▸ **DATA IN THIS EXERCISE**
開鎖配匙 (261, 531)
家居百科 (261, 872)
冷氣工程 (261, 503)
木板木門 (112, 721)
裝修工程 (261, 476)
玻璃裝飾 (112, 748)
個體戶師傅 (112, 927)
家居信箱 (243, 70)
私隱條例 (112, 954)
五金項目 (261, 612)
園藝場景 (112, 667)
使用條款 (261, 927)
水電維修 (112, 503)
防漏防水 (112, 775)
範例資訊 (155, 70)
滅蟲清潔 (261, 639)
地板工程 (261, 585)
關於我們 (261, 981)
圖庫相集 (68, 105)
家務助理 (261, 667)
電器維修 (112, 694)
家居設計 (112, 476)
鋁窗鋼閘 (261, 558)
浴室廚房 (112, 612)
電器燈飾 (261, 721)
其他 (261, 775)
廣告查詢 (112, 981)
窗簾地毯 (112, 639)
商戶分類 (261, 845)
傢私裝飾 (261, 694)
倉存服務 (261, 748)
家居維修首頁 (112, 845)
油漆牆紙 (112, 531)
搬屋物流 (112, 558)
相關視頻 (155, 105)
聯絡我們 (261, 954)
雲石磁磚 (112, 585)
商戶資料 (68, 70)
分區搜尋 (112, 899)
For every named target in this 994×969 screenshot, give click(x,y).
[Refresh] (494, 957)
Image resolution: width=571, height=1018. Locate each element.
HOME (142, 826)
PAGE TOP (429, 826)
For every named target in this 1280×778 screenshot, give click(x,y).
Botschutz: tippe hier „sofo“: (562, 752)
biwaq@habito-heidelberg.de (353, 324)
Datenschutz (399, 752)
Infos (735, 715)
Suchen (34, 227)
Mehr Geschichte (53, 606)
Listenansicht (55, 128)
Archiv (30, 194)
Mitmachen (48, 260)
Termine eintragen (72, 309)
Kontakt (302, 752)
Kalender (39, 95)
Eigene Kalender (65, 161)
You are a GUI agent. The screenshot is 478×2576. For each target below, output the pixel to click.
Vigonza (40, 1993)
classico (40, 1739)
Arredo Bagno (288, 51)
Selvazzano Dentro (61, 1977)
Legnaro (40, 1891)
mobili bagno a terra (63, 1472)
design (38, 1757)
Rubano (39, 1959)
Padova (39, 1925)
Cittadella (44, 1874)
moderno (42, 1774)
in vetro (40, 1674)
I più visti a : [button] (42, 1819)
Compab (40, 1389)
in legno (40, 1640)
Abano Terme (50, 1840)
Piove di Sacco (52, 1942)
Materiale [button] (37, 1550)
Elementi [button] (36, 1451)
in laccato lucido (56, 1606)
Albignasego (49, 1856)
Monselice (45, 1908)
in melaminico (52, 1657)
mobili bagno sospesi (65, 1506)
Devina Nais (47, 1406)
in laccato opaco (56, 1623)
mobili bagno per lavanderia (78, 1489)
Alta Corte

▸ **PROMPT**
Write out every line of the listing above word for word, keeping each one unchanged and in its original order.

▸ **RESPONSE TO THIS TASK**
開鎖配匙 (261, 531)
家居百科 (261, 872)
冷氣工程 (261, 503)
木板木門 (112, 721)
裝修工程 (261, 476)
玻璃裝飾 (112, 748)
個體戶師傅 (112, 927)
家居信箱 (243, 70)
私隱條例 (112, 954)
五金項目 (261, 612)
園藝場景 (112, 667)
使用條款 (261, 927)
水電維修 (112, 503)
防漏防水 (112, 775)
範例資訊 (155, 70)
滅蟲清潔 (261, 639)
地板工程 (261, 585)
關於我們 (261, 981)
圖庫相集 (68, 105)
家務助理 (261, 667)
電器維修 (112, 694)
家居設計 (112, 476)
鋁窗鋼閘 (261, 558)
浴室廚房 (112, 612)
電器燈飾 (261, 721)
其他 (261, 775)
廣告查詢 (112, 981)
窗簾地毯 (112, 639)
商戶分類 (261, 845)
傢私裝飾 (261, 694)
倉存服務 (261, 748)
家居維修首頁 (112, 845)
油漆牆紙 (112, 531)
搬屋物流 (112, 558)
相關視頻 (155, 105)
聯絡我們 (261, 954)
雲石磁磚 (112, 585)
商戶資料 (68, 70)
分區搜尋 (112, 899)
For every named target in this 994×969 screenshot, give click(x,y).
[Refresh] (494, 957)
Image resolution: width=571, height=1018. Locate each element.
HOME (142, 826)
PAGE TOP (429, 826)
For every named target in this 1280×778 screenshot, give click(x,y).
Botschutz: tippe hier „sofo“: (562, 752)
biwaq@habito-heidelberg.de (353, 324)
Datenschutz (399, 752)
Infos (735, 715)
Suchen (34, 227)
Mehr Geschichte (53, 606)
Listenansicht (55, 128)
Archiv (30, 194)
Mitmachen (48, 260)
Termine eintragen (72, 309)
Kontakt (302, 752)
Kalender (39, 95)
Eigene Kalender (65, 161)
You are a GUI agent. The screenshot is 478×2576. For each target below, output the pixel to click.
Vigonza (40, 1993)
classico (40, 1739)
Arredo Bagno (288, 51)
Selvazzano Dentro (61, 1977)
Legnaro (40, 1891)
mobili bagno a terra (63, 1472)
design (38, 1757)
Rubano (39, 1959)
Padova (39, 1925)
Cittadella (44, 1874)
moderno (42, 1774)
in vetro (40, 1674)
I più visti a : [button] (42, 1819)
Compab (40, 1389)
in legno (40, 1640)
Abano Terme (50, 1840)
Piove di Sacco (52, 1942)
Materiale [button] (37, 1550)
Elementi [button] (36, 1451)
in laccato lucido (56, 1606)
Albignasego (49, 1856)
Monselice (45, 1908)
in melaminico (52, 1657)
mobili bagno sospesi (65, 1506)
Devina Nais (47, 1406)
in laccato opaco (56, 1623)
mobili bagno per lavanderia (78, 1489)
Alta Corte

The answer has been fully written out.